* **Task requirements**: Turn each line of the material below into a string in a JSON list, one string per line, leaving out any blank lines.

* **Supplied entries**:
## Begin

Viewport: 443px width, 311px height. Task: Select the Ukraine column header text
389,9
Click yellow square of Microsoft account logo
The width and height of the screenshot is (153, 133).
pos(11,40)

## End

* **Correct answer**:
[
  "Viewport: 443px width, 311px height. Task: Select the Ukraine column header text",
  "389,9",
  "Click yellow square of Microsoft account logo",
  "The width and height of the screenshot is (153, 133).",
  "pos(11,40)"
]